A profissão só tem um lado romântico nos filmes. O dia-a-dia significa tomar refeições económicas em restaurantes e tascas perto da estações, dormir e comer fora de horas e sentir que a coluna sofre cada vez mais à medida que os anos passam e se somam horas sentados aos comandos das máquinas.
Urbano Silva, 62 anos, operador de apoio, acompanha o maquinista na viagem. Vive na Livração (Marco de Canavezes) e hoje toca-lhe também dormir fora de casa. A dupla está mortinha por chegar à Bobadela, onde dois colegas os vão render para levar a composição para Alcântara.

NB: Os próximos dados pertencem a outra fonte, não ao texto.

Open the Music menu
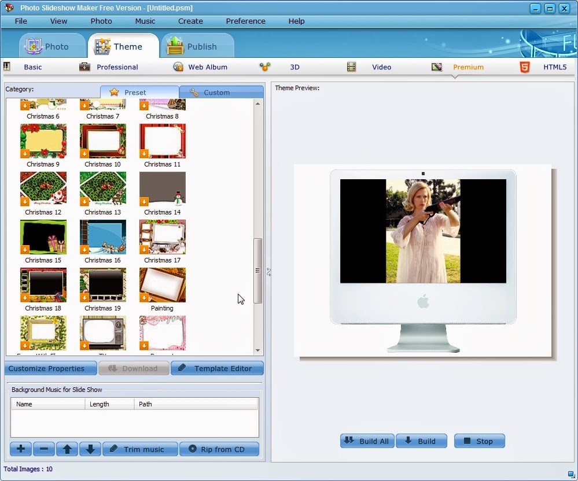 pyautogui.click(x=145, y=21)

A chegada estava prevista para as 23h44, mas são 2 horas da manhã e o 69160 ainda está a chegar ao Entroncamento. É Urbano Silva quem solta uma interjeição bem à moda do Norte. O sinal à entrada da estação indica que o caminho está feito para um ramal onde, de certeza absoluta, o comboio vai ficar encostado à espera. O chefe de estação traz a má nova. Há obras na via e o tráfego faz-se em via única. É necessário esperar cerca de uma hora até poder prosseguir viagem.
Vencendo o sono e a fome, aproveita-se o intervalo entre dois aguaceiros e desentorpecem-se as pernas junto aos coloridos contentores da composição. Quando a viagem recomeça, a travessia da Lezíria é feita com limitações de 30 quilómetros por hora. Desespera-se à medida que o tempo passa, até que, às 3h50, o comboio dá entrada no terminal da Bobadela. Para Luís e Urbano a jornada de trabalho termina aqui. Um táxi espera-os para os levar a um hotel perto de Entrecampos onde os ferroviários costumam repousar.

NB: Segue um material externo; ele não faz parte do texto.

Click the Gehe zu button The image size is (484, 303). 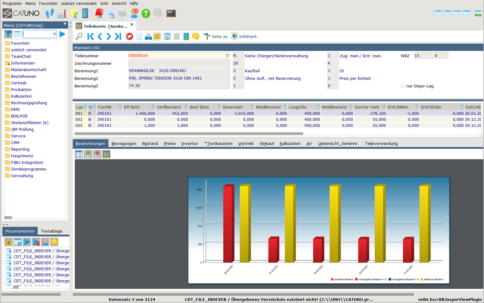(x=216, y=37)
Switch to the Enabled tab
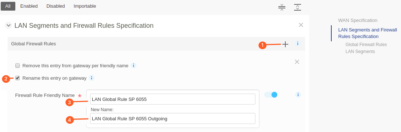 click(x=29, y=6)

Desde que foi criada, em 2009, a CP Carga nunca saiu do vermelho e tem um passivo já de 151 milhões de euros. Tal como a empresa-mãe, as suas contas são esmagadas pelos encargos financeiros que no ano passado foram de 7,5 milhões de euros. Em 2013, as empresas alcançaram 23 milhões.
A empresa facturou em 2013 um pouco mais de 61 milhões de euros. Na sua estrutura de custos (76,6 milhões) pesam sobretudo a mão-de-obra (20,4 milhões de euros) e a renda paga à CP pelo aluguer das locomotivas (18,8 milhões). Cerca de metade das suas despesas ficam no próprio sector público ferroviário, através de serviços pagos à CP, taxa de uso paga à Refer e manutenção paga à EMEF.
Do lado da receita, a CP Carga tem um grande cliente – a Tejo Energia – responsável por 22% do seu tráfego, com o transporte de carvão entre Sines e a central do Pego, em Abrantes. O transporte de contentores (25%) e de cimento (14%) completam o grosso das mercadorias transportadas.
A empresa praticamente não tem activos, a não ser a frota de vagões. Conta com 578 trabalhadores, dos quais 310 afectos à condução dos comboios, mas destes só os operadores de apoio são do quadro. Os 192 maquinistas são da CP. A idade média dos trabalhadores é de 46 anos.
Um do seus poucos activos eram os terminais de mercadorias, mas de Bruxelas veio o aviso de que o acesso a essas infra-estruturas deveria ser aberto a todos os operadores, pelo que a Refer tomou posse delas. No fundo, a CP Carga só tem uma carteira de clientes para ser privatizada, mas nas contas do Governo nunca entraram a externalidades – aquilo que o país ganha em termos ambientais e económicos pelos milhares de camiões que se retiram à estrada ao colocar mercadoria no caminho-de-ferro.